By Scott Mims
A glance at Don Castillo’s drawings will tell you two things—he is a skilled artist, and he is knowledgeable about martial arts.
The San Antonio native, who now calls Chilton County his home, has developed a love affair with digital drawing and digital art. But perhaps what is most unique about his style is that he incorporates his interest in karate into his creations. Oh, and another thing—Castillo holds a black belt in karate; hence the moniker, “The Martial Artist.”
“Back in the samurai days, they taught samurais to be artists,” Castillo said, citing calligraphy as an example.
While Castillo carries around a sketch pad and pencil, most of his finished works involve tools that are a bit more modern—an electronic pen and drawing tablet connected to his laptop computer.
There’s much more to digital drawing than just pointing and clicking. The work Castillo does is freehand, and the electronic equipment he uses is sensitive to pressure. Just like with a pencil, the width and darkness of a line depend upon the pressure applied. A digital palette of colors allows him to “paint” freehand as well, blending different colors to create new colors.
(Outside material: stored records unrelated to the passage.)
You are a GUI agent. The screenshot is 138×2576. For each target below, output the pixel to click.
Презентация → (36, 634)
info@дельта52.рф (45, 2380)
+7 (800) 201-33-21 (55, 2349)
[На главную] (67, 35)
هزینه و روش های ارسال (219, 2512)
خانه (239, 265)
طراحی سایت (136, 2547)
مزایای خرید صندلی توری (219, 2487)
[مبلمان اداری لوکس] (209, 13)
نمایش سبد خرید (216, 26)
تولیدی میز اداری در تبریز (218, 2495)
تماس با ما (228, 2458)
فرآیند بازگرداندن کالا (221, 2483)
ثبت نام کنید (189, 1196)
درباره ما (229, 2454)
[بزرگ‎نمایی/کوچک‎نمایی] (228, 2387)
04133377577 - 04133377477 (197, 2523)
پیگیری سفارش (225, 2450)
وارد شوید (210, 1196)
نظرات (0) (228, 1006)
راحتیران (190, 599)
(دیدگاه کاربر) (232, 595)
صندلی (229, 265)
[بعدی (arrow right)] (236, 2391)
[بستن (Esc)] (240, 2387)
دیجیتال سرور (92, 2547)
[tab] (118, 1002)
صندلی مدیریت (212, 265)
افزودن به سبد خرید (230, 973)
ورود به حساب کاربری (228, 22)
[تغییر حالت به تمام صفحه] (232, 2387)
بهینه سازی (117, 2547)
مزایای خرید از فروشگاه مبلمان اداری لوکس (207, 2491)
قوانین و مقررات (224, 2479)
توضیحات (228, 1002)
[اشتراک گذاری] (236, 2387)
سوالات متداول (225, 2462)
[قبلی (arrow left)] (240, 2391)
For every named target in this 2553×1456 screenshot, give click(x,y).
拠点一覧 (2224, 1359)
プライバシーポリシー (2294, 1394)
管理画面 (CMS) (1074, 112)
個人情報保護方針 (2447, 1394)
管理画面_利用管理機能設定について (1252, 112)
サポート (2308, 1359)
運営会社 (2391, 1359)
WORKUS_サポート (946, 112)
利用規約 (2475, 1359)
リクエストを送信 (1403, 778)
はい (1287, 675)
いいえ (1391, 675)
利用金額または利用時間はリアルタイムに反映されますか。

While he says digital drawing is “a lot less messy” than traditional drawing or painting, he said it takes some getting used to.
“A lot of people think digital art is so new because of the advent of the tablet,” he said. “A lot of people are not sure how to perceive it.”
This is especially true where photography is involved. Castillo can even import photographs into the software program and turn them into more abstract creations. For example, he can create a caricature by tracing over someone’s facial features in a photograph. Once the artwork is finished, the photograph is deleted, leaving only Castillo’s marks. This method sort of blurs the line between photography and drawing.
From a very young age, Castillo has wanted to draw.
“I have been drawing since I could literally crawl,” he recalled. “I remember when we got a new washing machine as a kid, the old one had a choo-choo train in crayon on the back that I drew in secret; I must have been around 5 years old at the time.”
In junior high, art was his favorite subject. He collected comic books and tried to draw superheroes, and even made his own comic book. One of his biggest influences was fantasy and science fiction artist Frank Frazetta. Some might be familiar with Frazetta’s work in Al Capp’s comic strip “Li’l Abner.”
“That was really my biggest influence. I always wanted to draw like him,” Castillo said.
At Phyllis Wheatley High School in San Antonio, Texas, he did banners for the football team. He went on to take advertising art at San Antonio College, but it wasn’t quite what he was looking for.
“I kind of felt like the advertising part wasn’t what I wanted,” he said.
Castillo did face painting at Central Market Square, where he would paint cartoon characters on people’s faces. This quickly progressed to doing caricatures.
“I made good money doing that for many years while also doing signs for businesses on the main drag on the city’s South side,” he said.
Castillo’s exposure to the martial arts paralleled his interest in drawing. At age 12, his father started him in karate. He competed in more than 250 tournaments around Texas and earned his first-degree black belt at age 18. He had a third-degree black belt at 25.
For about 12 years, Castillo had his own karate school in San Antonio, Don Lee’s (his first and middle names). It was during this time, while doing his art on the side, that he came up with “The Martial Artist,” which he felt fit him perfectly.
Castillo studies and teaches Jeet Kune Do, a style founded by famous martial artist, actor and filmmaker, Bruce Lee.
“He wanted people to research different arts and techniques and see what worked for them,” he said.
Perhaps it was inevitable that Castillo’s two passions would collide. He started doing portraits of famous martial arts figures and posting them on Facebook. This led to a comic strip, “Tales of the Karate Whisperer,” which were displayed at a gathering for a friend in Houston who wanted to open a martial arts museum.
Castillo has authored two books, “The Littlest Ninja” and “How to Make Money Drawing Easy Cartoons.” Both are available for Amazon Kindle.
He moved to Chilton County 14 years ago with his wife, Tammy, an area native. He taught art and guitar at the Chilton County YMCA, then an after-school cartooning class at Adair Middle School (now Clanton Middle).
“I always wanted to pursue teaching art to kids because I actually love teaching and enjoy the joy that art can bring to a child or an adult. I believe art is in everybody, some just gravitate more to the craft than others.”
One of his methods uses simple stick figures—and the imagination—to unleash creative powers in kids.
“Cartooning is one of the best ways to get kids interested [in art],” he said. “You don’t have to have a lot of skill to draw stick figures, but you can make that stick figure do anything.”
He hopes to teach a course in cartooning at the Chilton County Arts Council building, located on Second Avenue North in Clanton. His goal is to have 20-40 kids enrolled.